Segundo relatos de pessoas que estiveram no local, havia cerca de 30 pessoas: alguns amigos, como os ministros do STJ e a presidente da Associação de Magistrados Brasileiros, Renata Gil, além de assessores e a família do ministro.
Boa parte dos contaminados não foi a essa segunda parte da posse, o que leva ministros e outros convidados a acreditarem que a contaminação ocorreu dentro do plenário.
Maia, Aras, Cármen Lúcia e Peduzzi, por exemplo, não foram ao gabinete da presidência após o fim da cerimônia.
Professora de saúde coletiva da UFRJ (Universidade Federal do Rio de Janeiro), Lígia Bahia critica a posse por ter promovido aglomeração de pessoas. "A posse foi um evento considerado 'superspread', em português vulgar: um covidário", diz. "Evento totalmente irresponsável", avalia.
Ela critica o número de pessoas que participaram, o fato de ter sido em um local totalmente fechado e a demora da cerimônia. Ainda cita que as pessoas tiraram as máscaras para discursar, comer e beber.
O médico epidemiologista da Fiocruz Diego Xavier explica que o vírus tem uma grande capacidade de ficar suspenso no ar. "As pessoas estão subestimando a capacidade do vírus de se disseminar. É um vírus respiratório", diz.

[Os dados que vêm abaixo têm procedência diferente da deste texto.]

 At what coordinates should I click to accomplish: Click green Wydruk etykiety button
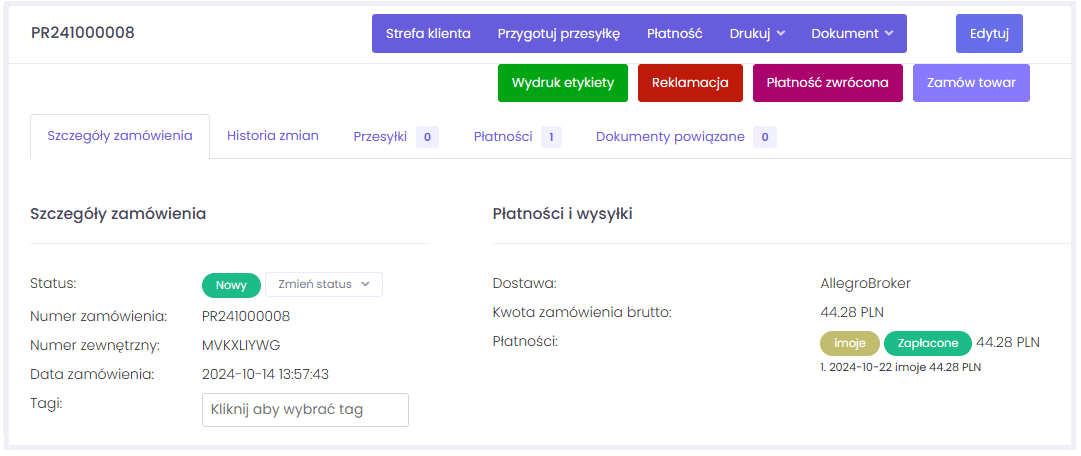point(562,83)
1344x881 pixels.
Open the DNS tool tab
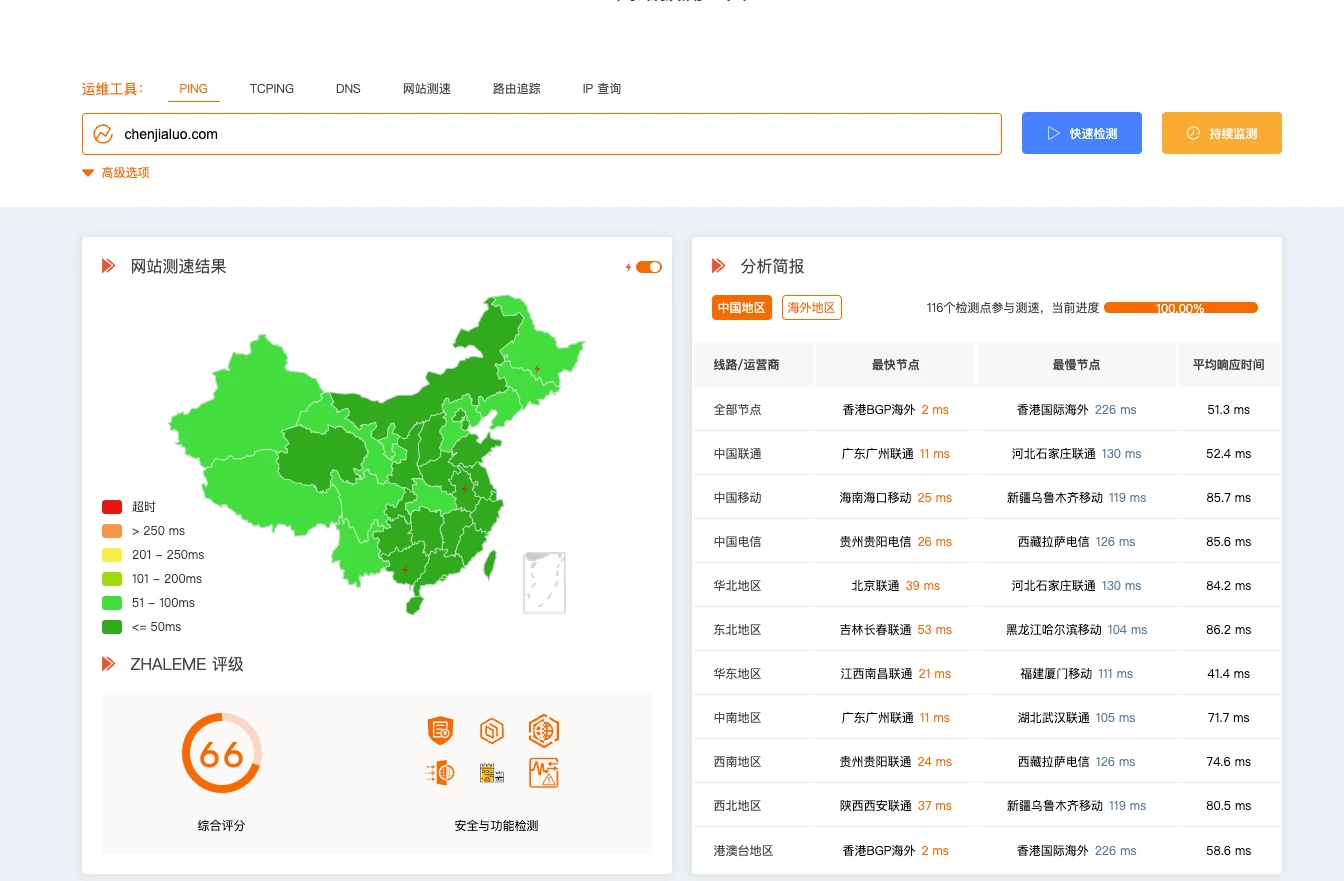click(348, 89)
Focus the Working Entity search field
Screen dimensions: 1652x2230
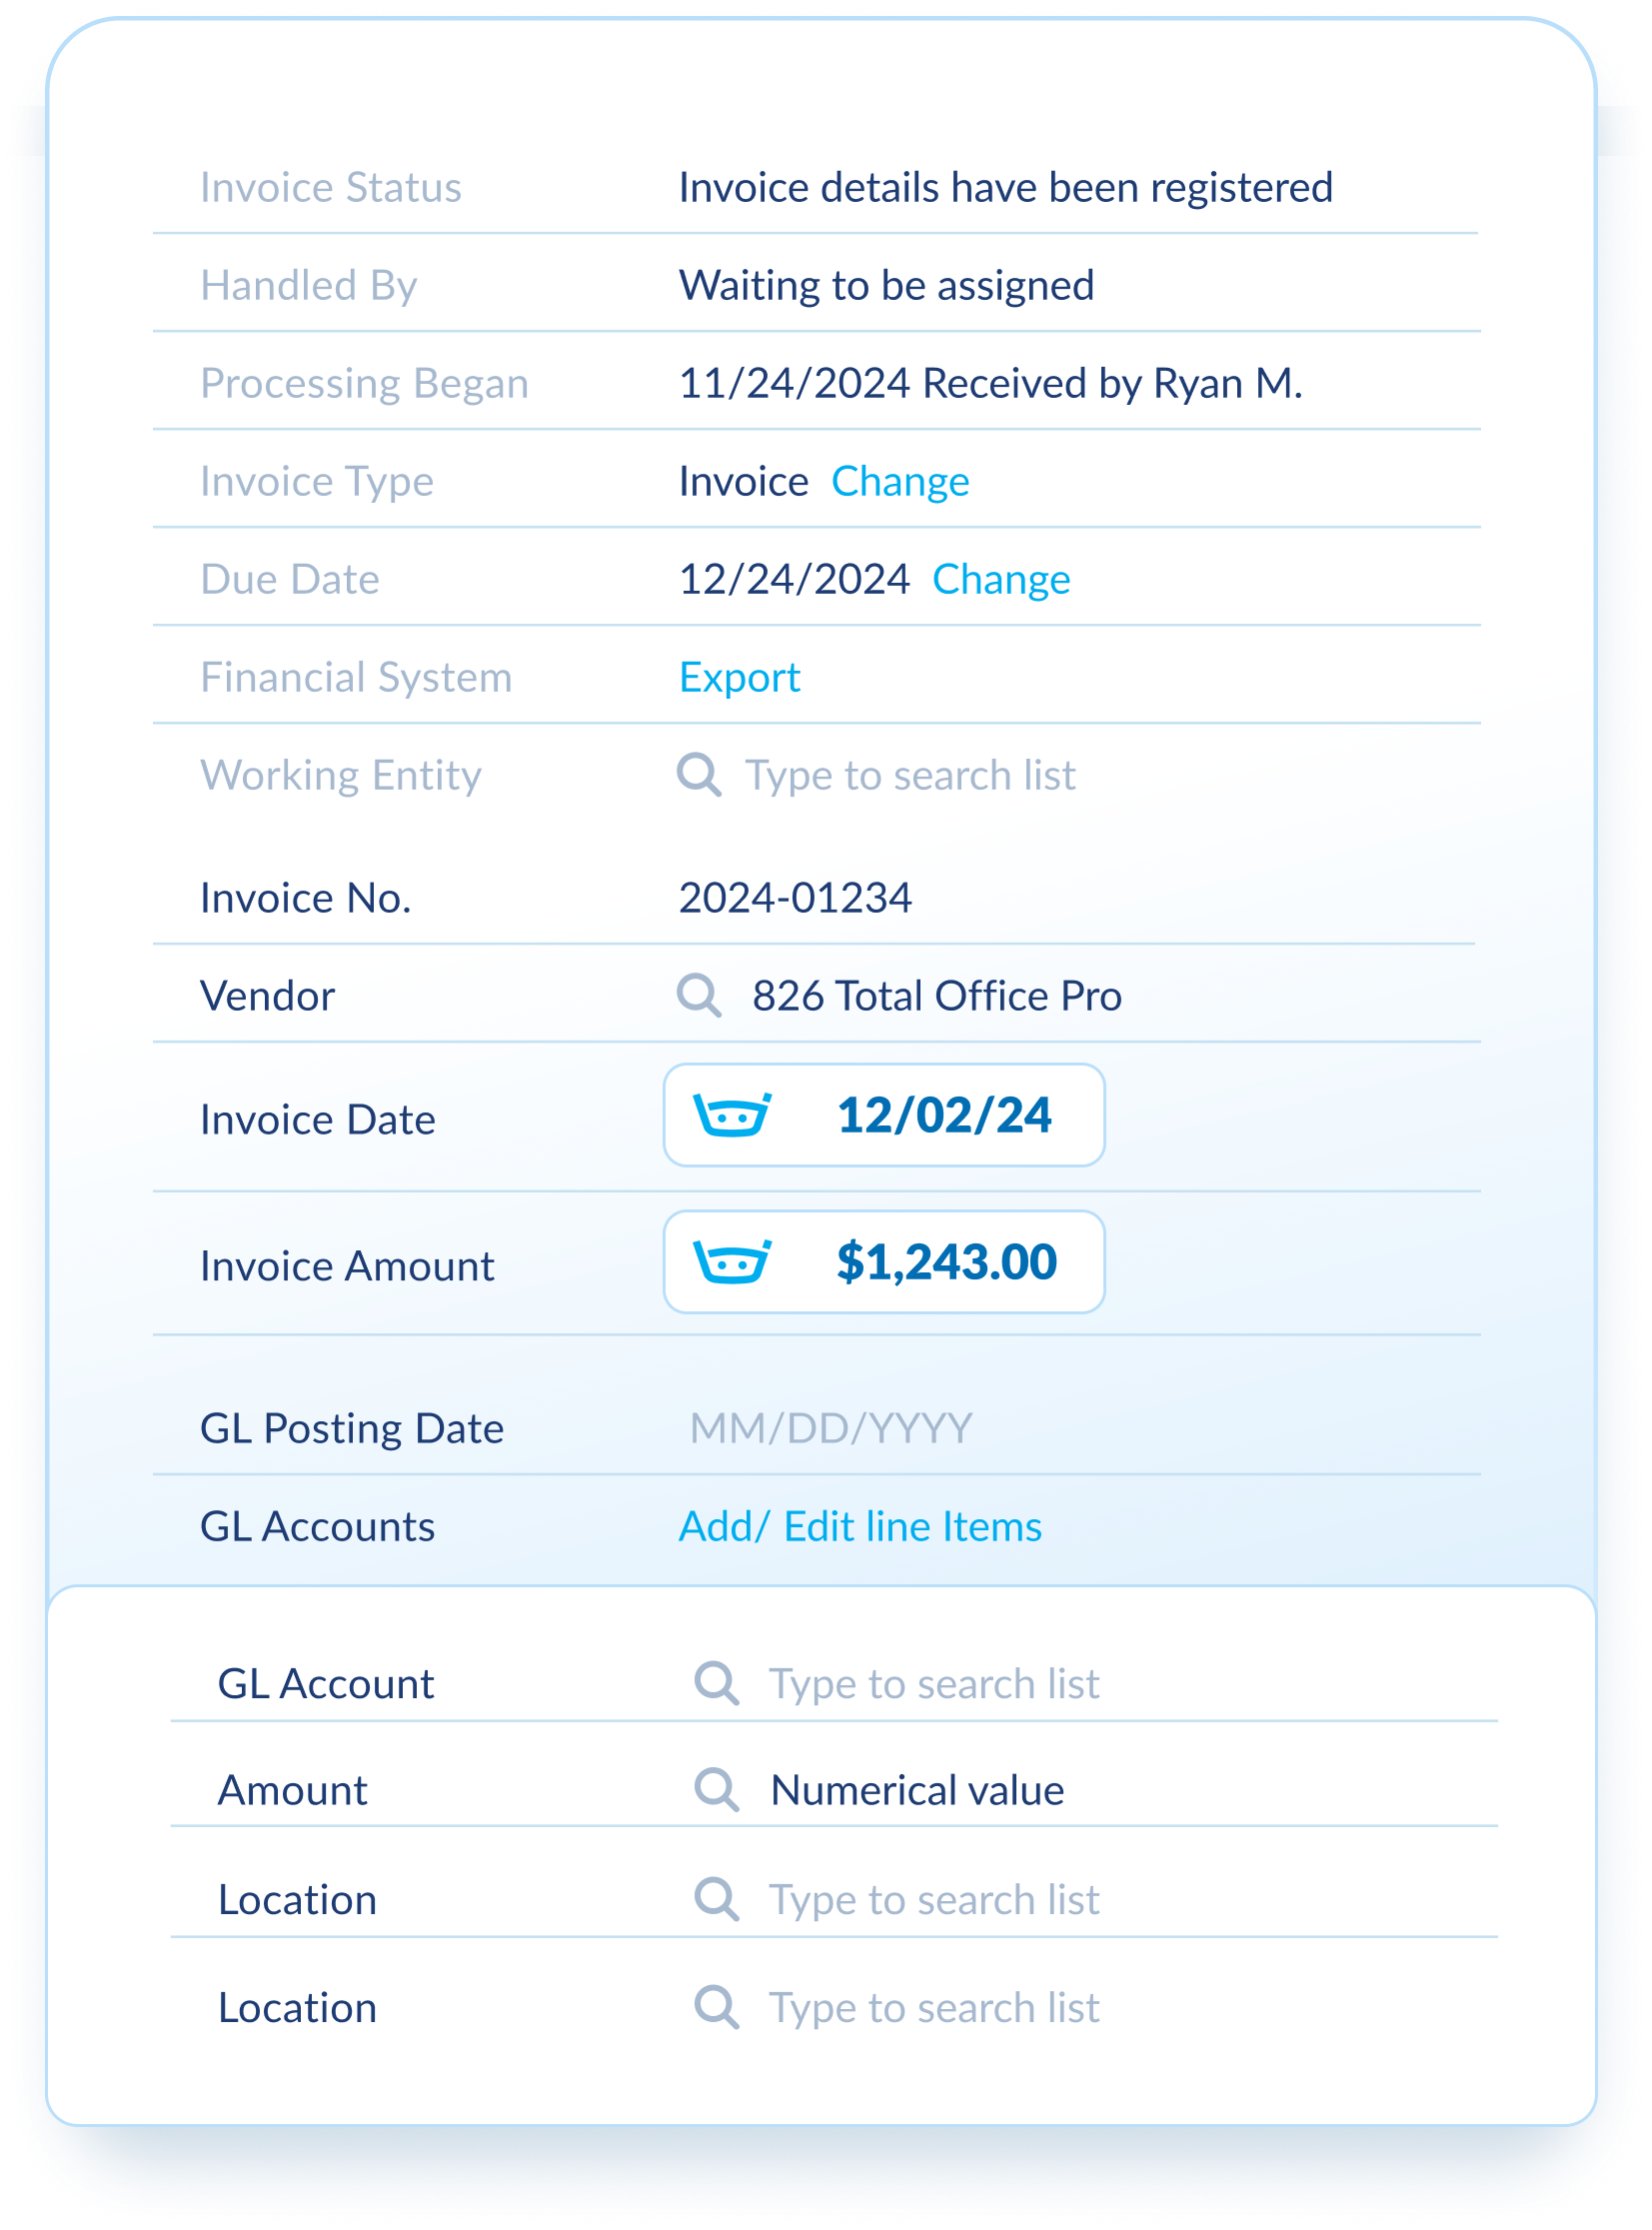pos(910,776)
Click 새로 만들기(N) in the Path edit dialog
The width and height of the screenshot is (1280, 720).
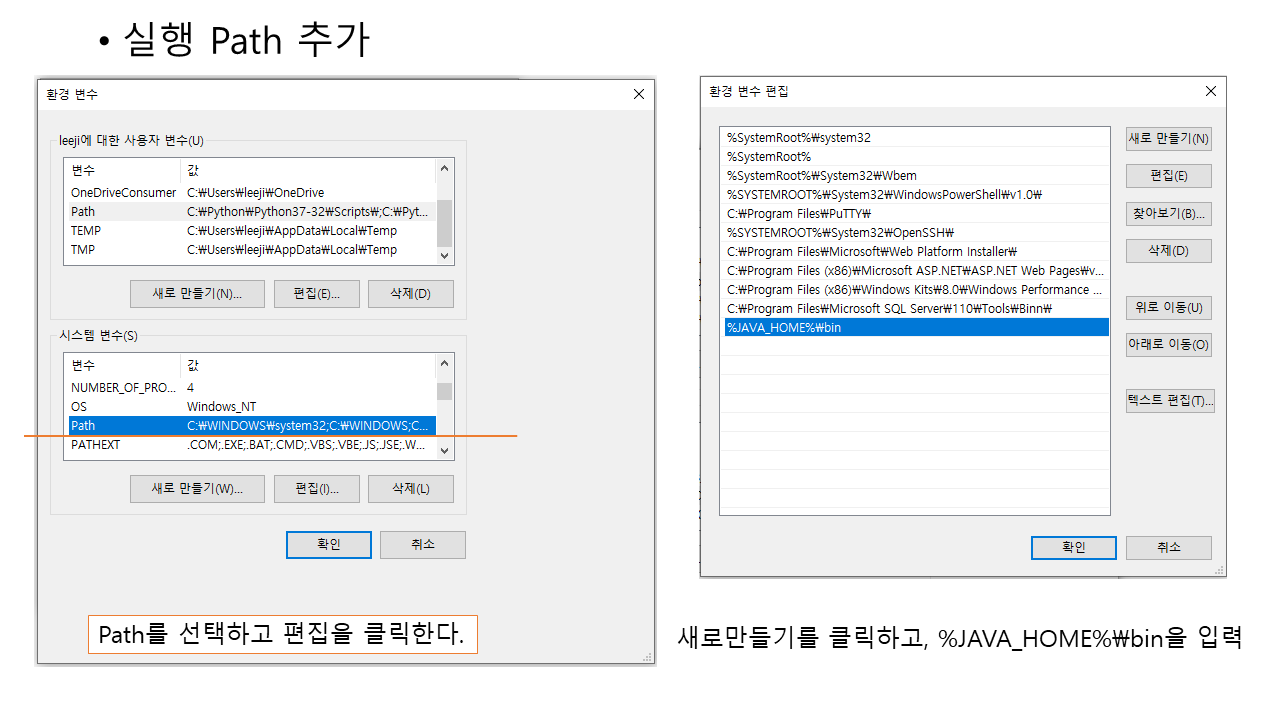1168,138
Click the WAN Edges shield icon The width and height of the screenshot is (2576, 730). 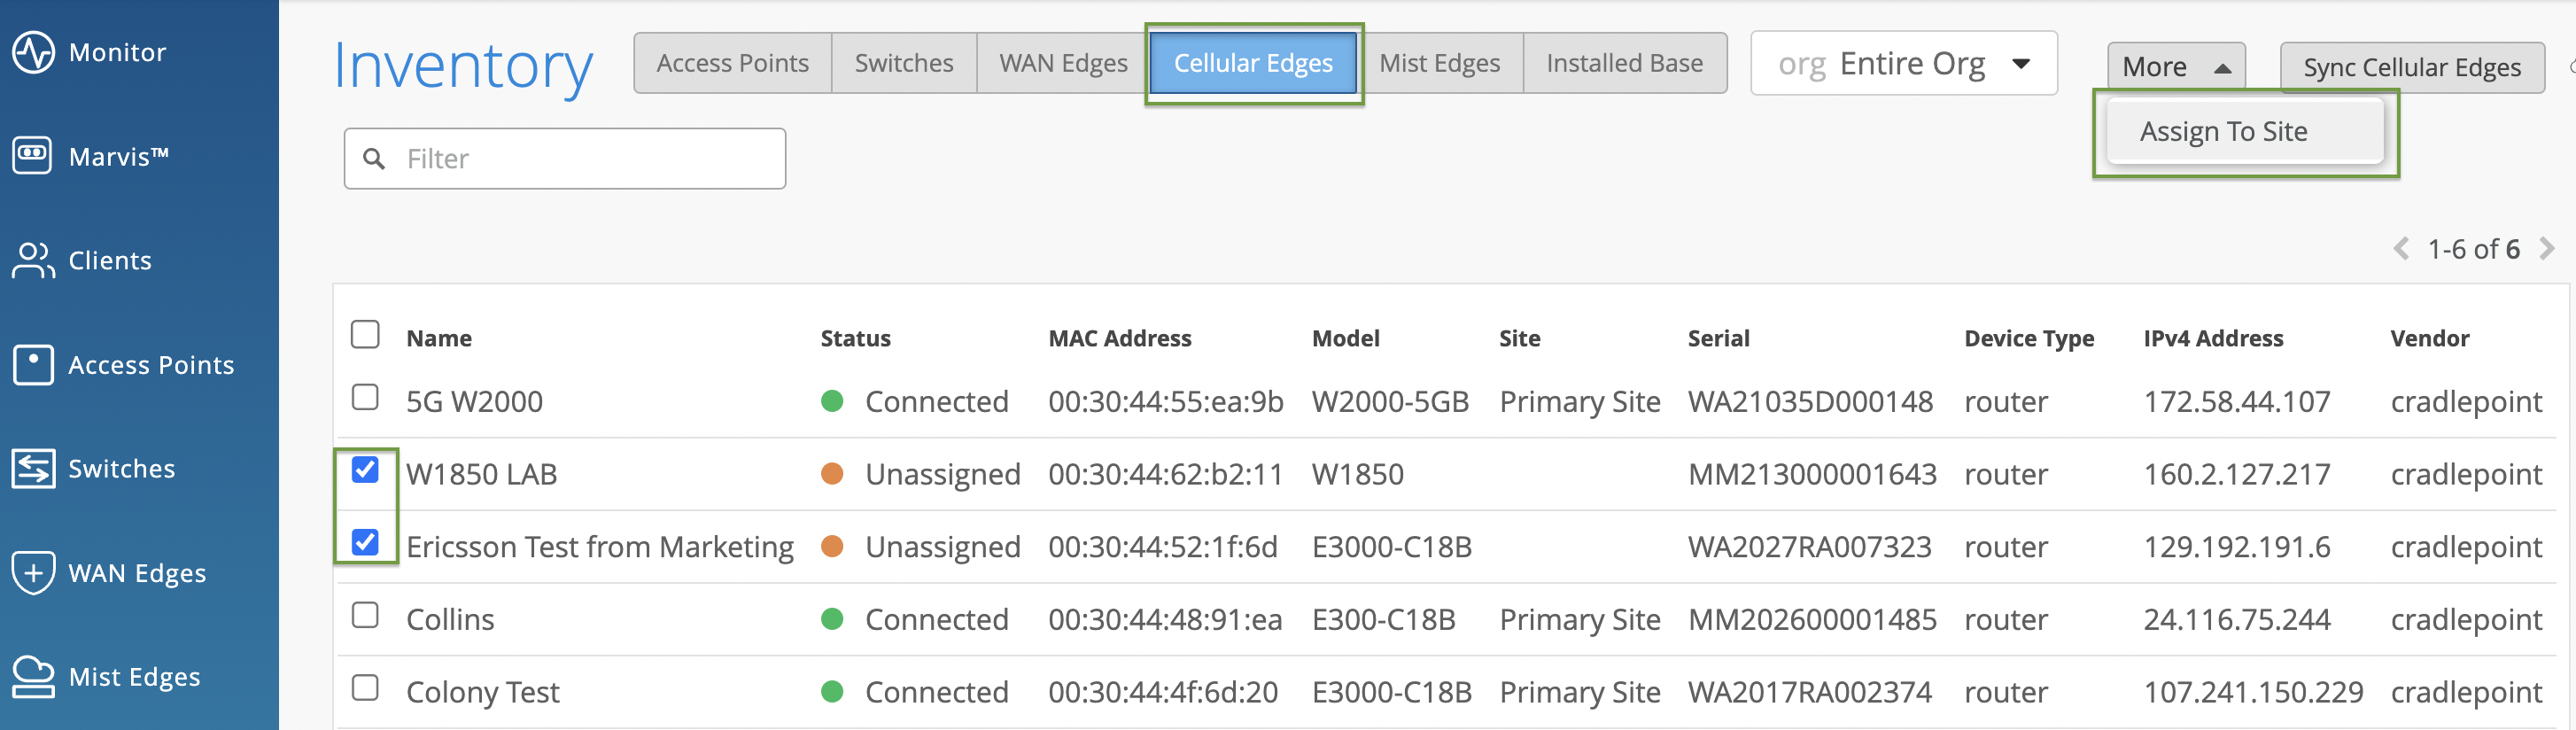click(x=33, y=572)
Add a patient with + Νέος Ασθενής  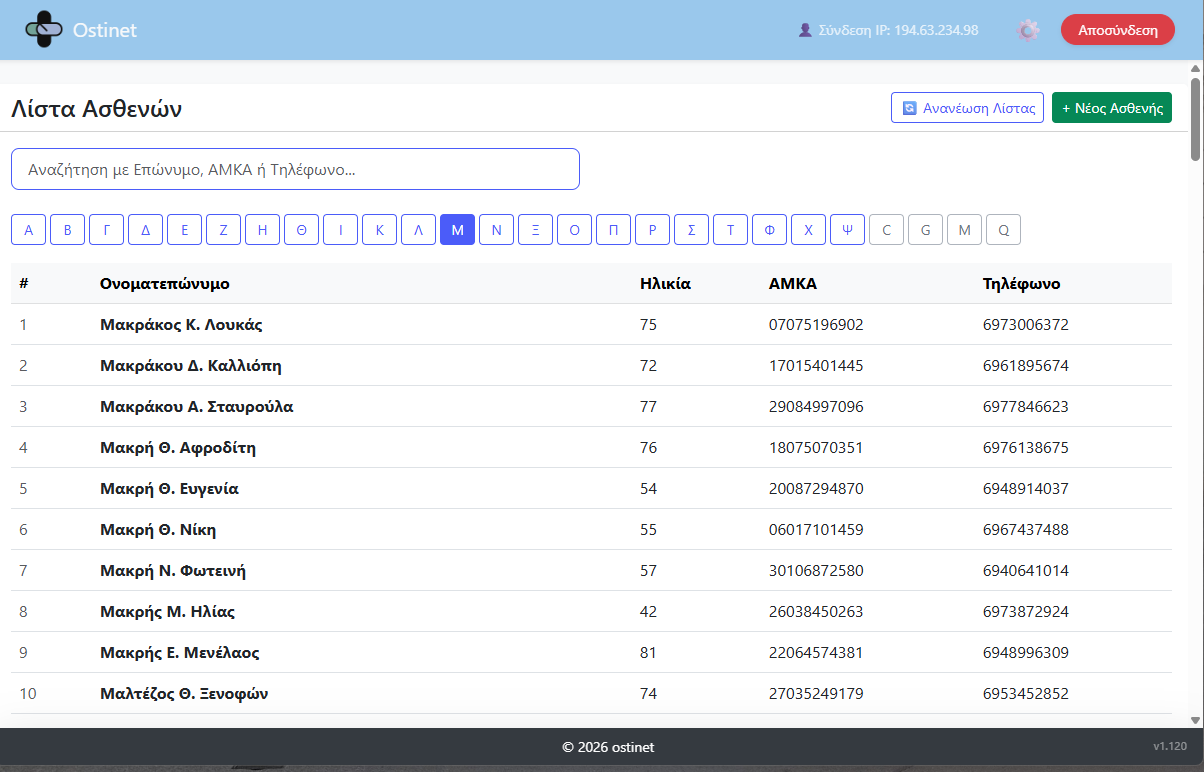coord(1112,108)
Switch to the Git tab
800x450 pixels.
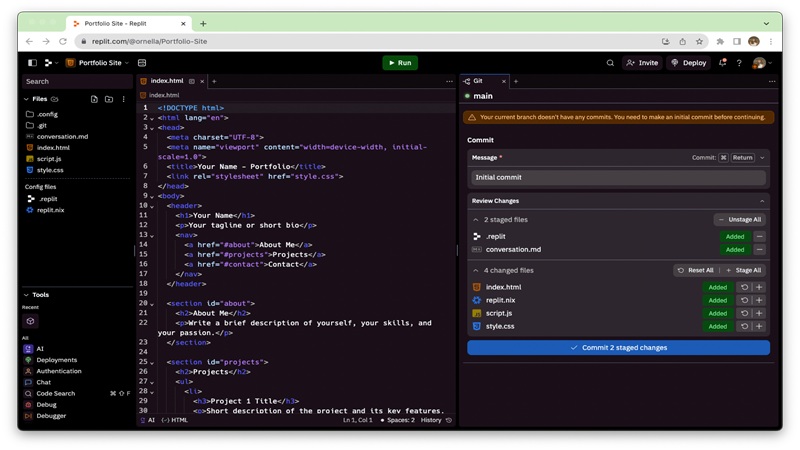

Ambos os médicos criticam sobretudo o mau exemplo propagado pelas autoridades ao promoverem eventos do tipo.
Diante do desgaste, a presidência do STF emitiu uma nota para informar que o cerimonial da corte estava em contato com todos os convidados da posse de Fux.
"A presidência do STF vem prestar solidariedade e votos de ampla recuperação aos que eventualmente contraíram a Covid-19", diz o comunicado.
No último dia 16, o tribunal informou que 157 funcionários já foram diagnosticados com Covid-19 desde o início da pandemia. O órgão diz que não foi identificado caso de transmissão na corte.
A Folha de S.Paulo questionou ao STF quantos servidores participaram da solenidade, se houve orientação quanto à realização de exame e quais os procedimentos adotados na posse. O tribunal não respondeu até a publicação deste texto.